Dataset entries
★ ★ ★

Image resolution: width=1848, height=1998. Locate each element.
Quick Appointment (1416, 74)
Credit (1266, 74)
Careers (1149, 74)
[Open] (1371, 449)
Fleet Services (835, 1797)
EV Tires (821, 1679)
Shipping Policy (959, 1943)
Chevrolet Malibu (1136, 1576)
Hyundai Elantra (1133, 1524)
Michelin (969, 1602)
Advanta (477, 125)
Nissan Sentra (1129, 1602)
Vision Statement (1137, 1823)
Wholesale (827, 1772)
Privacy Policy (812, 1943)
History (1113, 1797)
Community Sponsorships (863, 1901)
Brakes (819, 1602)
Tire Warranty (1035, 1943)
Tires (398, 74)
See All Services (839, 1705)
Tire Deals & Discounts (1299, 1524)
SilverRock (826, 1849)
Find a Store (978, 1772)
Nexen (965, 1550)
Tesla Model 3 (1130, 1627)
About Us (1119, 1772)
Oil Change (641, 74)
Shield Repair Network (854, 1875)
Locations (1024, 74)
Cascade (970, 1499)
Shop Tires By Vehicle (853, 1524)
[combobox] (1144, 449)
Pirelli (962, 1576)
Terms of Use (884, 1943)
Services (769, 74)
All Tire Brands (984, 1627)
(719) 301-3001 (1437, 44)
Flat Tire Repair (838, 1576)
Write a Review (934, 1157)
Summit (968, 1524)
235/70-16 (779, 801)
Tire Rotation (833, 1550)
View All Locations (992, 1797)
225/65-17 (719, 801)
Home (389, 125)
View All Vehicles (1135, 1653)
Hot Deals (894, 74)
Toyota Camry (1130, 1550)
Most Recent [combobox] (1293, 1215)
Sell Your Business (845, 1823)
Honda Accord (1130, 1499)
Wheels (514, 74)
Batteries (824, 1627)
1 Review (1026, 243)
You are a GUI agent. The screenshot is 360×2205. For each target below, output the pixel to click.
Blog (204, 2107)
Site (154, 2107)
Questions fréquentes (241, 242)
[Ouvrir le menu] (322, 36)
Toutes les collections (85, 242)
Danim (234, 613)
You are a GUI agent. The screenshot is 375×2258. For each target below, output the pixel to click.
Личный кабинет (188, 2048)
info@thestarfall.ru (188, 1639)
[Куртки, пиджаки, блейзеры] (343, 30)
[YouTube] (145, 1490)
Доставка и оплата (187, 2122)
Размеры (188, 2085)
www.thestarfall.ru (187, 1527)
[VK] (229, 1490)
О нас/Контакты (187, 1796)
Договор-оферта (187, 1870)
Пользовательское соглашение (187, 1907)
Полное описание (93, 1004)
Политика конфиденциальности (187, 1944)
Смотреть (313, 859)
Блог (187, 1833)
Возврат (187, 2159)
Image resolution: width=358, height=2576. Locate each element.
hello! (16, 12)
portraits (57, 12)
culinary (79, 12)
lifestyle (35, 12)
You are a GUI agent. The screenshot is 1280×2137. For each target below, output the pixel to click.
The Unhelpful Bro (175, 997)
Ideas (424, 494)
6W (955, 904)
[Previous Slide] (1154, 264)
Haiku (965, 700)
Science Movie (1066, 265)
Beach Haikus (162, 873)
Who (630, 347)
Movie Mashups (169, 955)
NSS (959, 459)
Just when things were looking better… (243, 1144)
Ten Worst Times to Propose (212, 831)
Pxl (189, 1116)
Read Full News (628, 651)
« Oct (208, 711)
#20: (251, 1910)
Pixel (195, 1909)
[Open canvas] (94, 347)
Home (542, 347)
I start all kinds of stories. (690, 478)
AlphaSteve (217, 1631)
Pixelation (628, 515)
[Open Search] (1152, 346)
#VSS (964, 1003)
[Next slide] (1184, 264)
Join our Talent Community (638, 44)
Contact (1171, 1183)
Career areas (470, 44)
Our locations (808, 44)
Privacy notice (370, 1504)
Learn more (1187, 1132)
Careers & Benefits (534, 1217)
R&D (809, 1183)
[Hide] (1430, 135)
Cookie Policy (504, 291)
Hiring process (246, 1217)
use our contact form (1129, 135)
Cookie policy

★ ★ ★

* TASK INSTRUCTIONS
Return, word for word, every line from the top of the entries down to the line that holds "Danim (234, 613)", both included.

* RESPONSE FOR THIS EXERCISE
Image resolution: width=1848, height=1998. Locate each element.
Quick Appointment (1416, 74)
Credit (1266, 74)
Careers (1149, 74)
[Open] (1371, 449)
Fleet Services (835, 1797)
EV Tires (821, 1679)
Shipping Policy (959, 1943)
Chevrolet Malibu (1136, 1576)
Hyundai Elantra (1133, 1524)
Michelin (969, 1602)
Advanta (477, 125)
Nissan Sentra (1129, 1602)
Vision Statement (1137, 1823)
Wholesale (827, 1772)
Privacy Policy (812, 1943)
History (1113, 1797)
Community Sponsorships (863, 1901)
Brakes (819, 1602)
Tire Warranty (1035, 1943)
Tires (398, 74)
See All Services (839, 1705)
Tire Deals & Discounts (1299, 1524)
SilverRock (826, 1849)
Find a Store (978, 1772)
Nexen (965, 1550)
Tesla Model 3 (1130, 1627)
About Us (1119, 1772)
Oil Change (641, 74)
Shield Repair Network (854, 1875)
Locations (1024, 74)
Cascade (970, 1499)
Shop Tires By Vehicle (853, 1524)
[combobox] (1144, 449)
Pirelli (962, 1576)
Terms of Use (884, 1943)
Services (769, 74)
All Tire Brands (984, 1627)
(719) 301-3001 (1437, 44)
Flat Tire Repair (838, 1576)
Write a Review (934, 1157)
Summit (968, 1524)
235/70-16 (779, 801)
Tire Rotation (833, 1550)
View All Locations (992, 1797)
225/65-17 (719, 801)
Home (389, 125)
View All Vehicles (1135, 1653)
Hot Deals (894, 74)
Toyota Camry (1130, 1550)
Most Recent [combobox] (1293, 1215)
Sell Your Business (845, 1823)
Honda Accord (1130, 1499)
Wheels (514, 74)
Batteries (824, 1627)
1 Review (1026, 243)
You are a GUI agent. The screenshot is 360×2205. For each target below, output the pixel to click.
Blog (204, 2107)
Site (154, 2107)
Questions fréquentes (241, 242)
[Ouvrir le menu] (322, 36)
Toutes les collections (85, 242)
Danim (234, 613)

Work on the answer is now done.